Entanglement improves coordination in distributed systems
Francisco Ferreira da Silva, Stephanie Wehner
TL;DR
This work addresses coordination in latency-constrained distributed routing by introducing entanglement as a resource to improve decisions when only local observations are available. It develops a two-server FCFS model with a convex baseline throughput $T(t)$, derives a $w$-threshold routing policy at fixed splitting probability, and maps the problem to a weighted non-local game. The main contributions show that classical threshold strategies are certifiably optimal at fixed $p$, while entanglement-enabled strategies can strictly outperform classical bounds over a nontrivial range of $p$, yielding Pareto improvements in waiting time and baseline throughput.
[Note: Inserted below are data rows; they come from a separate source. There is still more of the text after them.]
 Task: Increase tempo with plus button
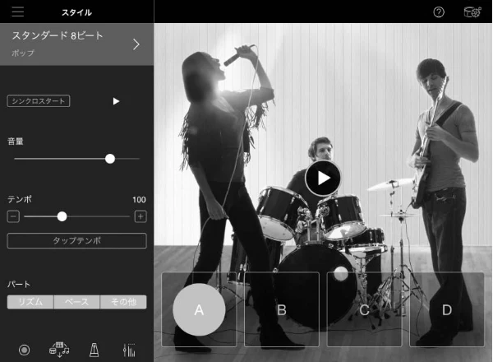tap(141, 216)
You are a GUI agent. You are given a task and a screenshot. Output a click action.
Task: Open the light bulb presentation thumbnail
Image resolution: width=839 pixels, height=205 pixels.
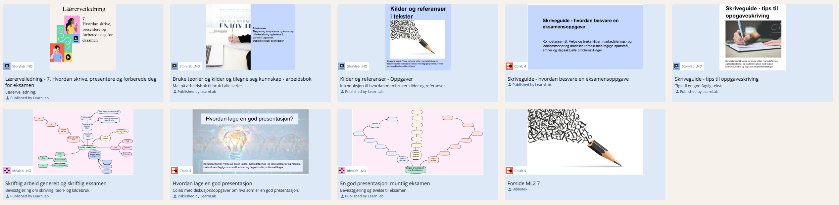(250, 142)
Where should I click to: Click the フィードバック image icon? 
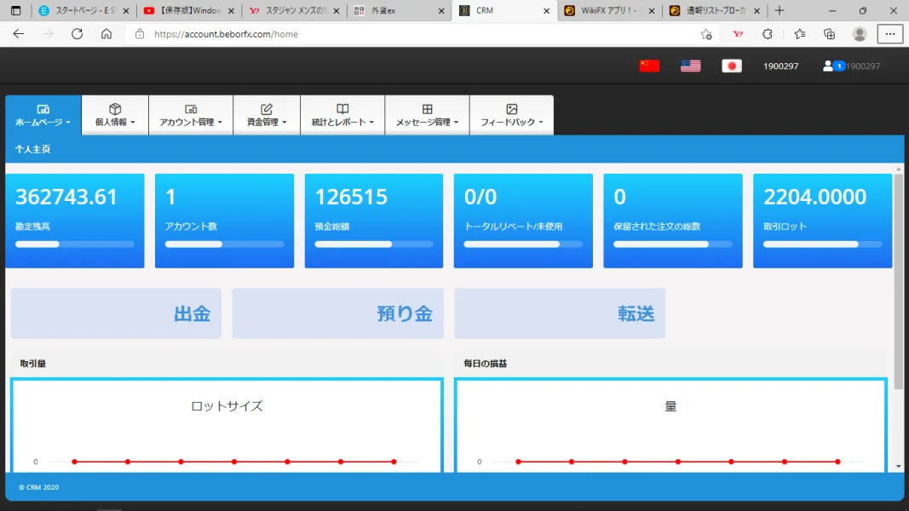tap(511, 108)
The analysis, including queueing theory, non-local games, and numerical certification, demonstrates a concrete near-term application pathway for quantum networks in distributed scheduling and load balancing.
Abstract
Coordination in distributed systems is often hampered by communication latency, which degrades performance. Quantum entanglement offers fundamentally stronger correlations than classically achievable without communication. Crucially, these correlations manifest instantaneously upon measurement, irrespective of the physical distance separating the systems. We investigate the application of shared entanglement to a dual-work optimization problem in a distributed system comprising two servers. The system must process both a continuously available, preemptible baseline task and incoming customer requests arriving in pairs. System performance is characterized by the trade-off between baseline task throughput and customer waiting time. We present a rigorous analytical model demonstrating that when the baseline task throughput function is strictly convex, rewarding longer uninterrupted processing periods, entanglement-assisted routing strategies achieve Pareto-superior performance compared to optimal communication-free classical strategies. We prove this advantage through queueing-theoretic analysis, non-local game formulation, and computational certification of classical bounds. Our results identify distributed scheduling and coordination as a novel application domain for near-term entanglement-based quantum networks.